How everything we know about salt may actually be wrong
The salt equation taught to doctors for more than 200 years is not hard to understand.
The body relies on this essential mineral for a variety of functions, including blood pressure and the transmission of nerve impulses. Sodium levels in the blood must be carefully maintained.
If you eat a lot of salt — sodium chloride — you will become thirsty and drink water, diluting your blood enough to maintain the proper concentration of sodium. Ultimately, you will excrete much of the excess salt and water in urine.
The theory is intuitive and simple. And it may be completely wrong.
New studies of Russian cosmonauts, held in isolation to simulate space travel, show that eating more salt made them less thirsty but somehow hungrier. Subsequent experiments found that mice burned more calories when they got more salt, eating 25-percent more just to maintain their weight.
The research, published recently in two dense papers in the Journal of Clinical Investigation, contradicts much of the conventional wisdom about how the body handles salt and suggests that high levels may play a role in weight loss.
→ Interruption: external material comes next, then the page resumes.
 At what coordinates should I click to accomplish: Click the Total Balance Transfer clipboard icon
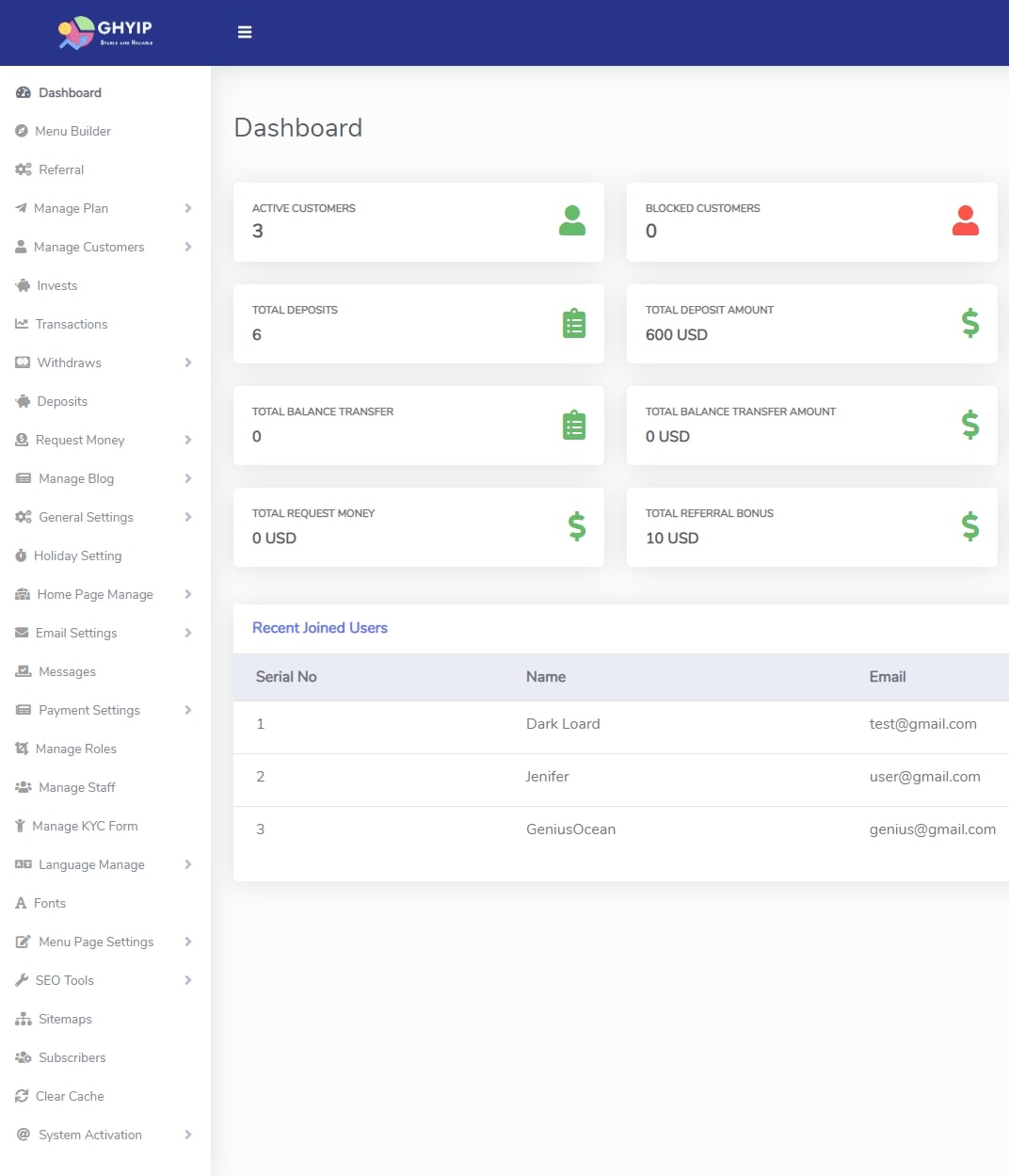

The findings have stunned kidney specialists. “This is just very novel and fascinating,” said Dr. Melanie Hoenig, an assistant professor of medicine at Harvard Medical School. “The work was meticulously done.”
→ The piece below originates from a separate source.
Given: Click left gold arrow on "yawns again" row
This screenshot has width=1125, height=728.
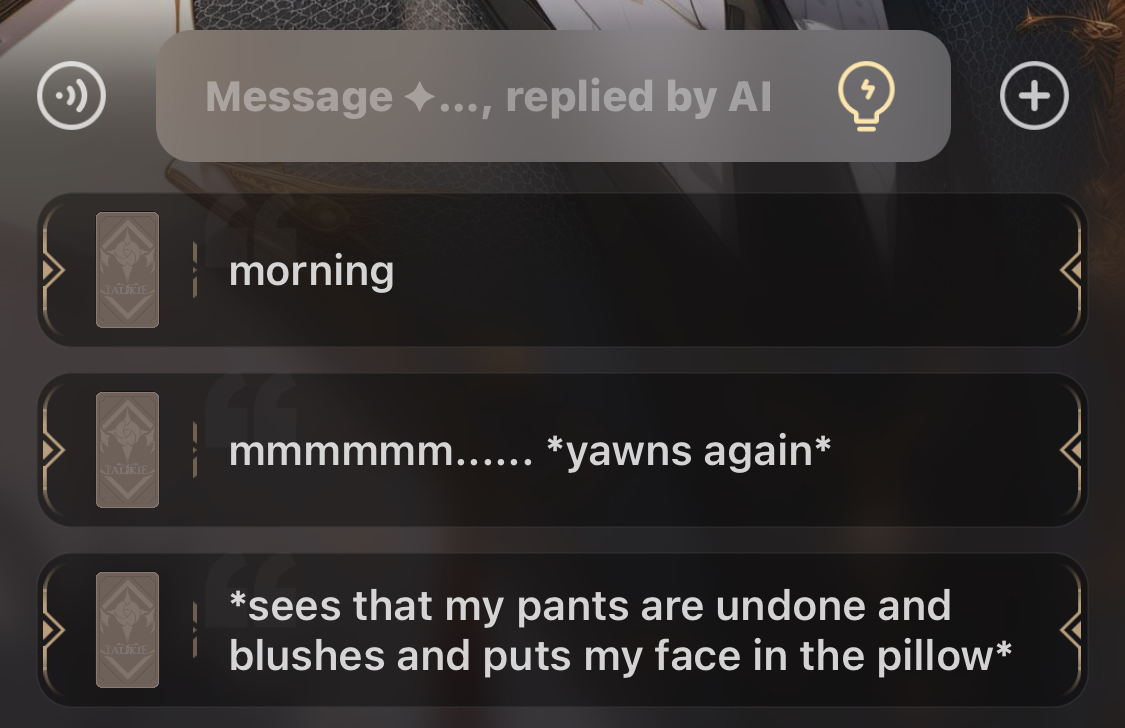Looking at the screenshot, I should (x=52, y=450).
Dr. James R. Johnston, a professor at the University of Pittsburgh, marked each unexpected finding in the margins of the two papers. The studies were covered with scribbles by the time he was done.
“Really cool,” he said, although he added that the findings need to be replicated.
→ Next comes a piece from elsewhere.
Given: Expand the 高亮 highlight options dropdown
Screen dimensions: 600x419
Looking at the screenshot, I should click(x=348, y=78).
The new studies are the culmination of a decades-long quest by a determined scientist, Dr. Jens Titze, now a kidney specialist at Vanderbilt University Medical Center in Nashville, Tenn., and the Interdisciplinary Center for Clinical Research in Erlangen, Germany.
In1991, as a medical student in Berlin, he took a class on human physiology in extreme environments. The professor who taught the course worked with the European space program and presented data from a simulated 28-day mission in which a crew lived in a small capsule.
The main goal was to learn how the crew members would get along. But the scientists also had collected the astronauts’ urine and other physiological markers.
Titze noticed something puzzling in the crew members’ data: Their urine volumes went up and down in a seven-day cycle. That contradicted all he’d been taught in medical school: there should be no such temporal cycle.
In 1994, the Russian space program decided to do a 135-day simulation of life on the Mir space station. Titze arranged to go to Russia to study urine patterns among the crew members and how these were affected by salt in the diet.
A striking finding emerged: a 28-day rhythm in the amount of sodium the cosmonauts’ bodies retained that was not linked to the amount of urine they produced. And the sodium rhythms were much more pronounced than the urine patterns.
The sodium levels should have been rising and falling with the volume of urine. Although the study wasn’t perfect — the crew members’ sodium intake was not precisely calibrated — Titze was convinced something other than fluid intake was influencing sodium stores in the crew’s bodies. The conclusion, he realized, “was heresy.”
In 2006, the Russian space program announced two more simulation studies, one lasting 105 days and the other 520 days. Titze saw a chance to figure out whether his anomalous findings were real.
In the shorter simulation, the cosmonauts ate a diet containing12 grams of salt daily, followed by nine grams daily, and then a low-salt diet of six grams daily, each for a 28-day period. In the longer mission, the cosmonauts also ate an additional cycle of 12 grams of salt daily.
The real shocker came when Titze measured the amount of sodium excreted in the crew’s urine, the volume of their urine and the amount of sodium in their blood.
The mysterious patterns in urine volume persisted, but everything seemed to proceed according to the textbooks. When the crew ate more salt, they excreted more salt; the amount of sodium in their blood remained constant, and their urine volume increased.
Instead of drinking more, the crew were drinking less in the long run when getting more salt. So where was the excreted water coming from?
“There was only one way to explain this phenomenon,” Titze said. “The body most likely had generated or produced water when salt intake was high.”
People do what camels do, noted Dr. Mark Zeidel, a nephrologist at Harvard Medical School who wrote an editorial accompanying Titze’s studies. A camel travelling through the desert that has no water to drink gets water instead by breaking down the fat in its hump.
One of the many implications of this finding is that salt may be involved in weight loss. Still, Titze said he would not advise eating a lot of salt to lose weight. If his results are correct, more salt will make you hungrier in the long run, so you would have to be sure you did not eat more food to make up for the extra calories burned.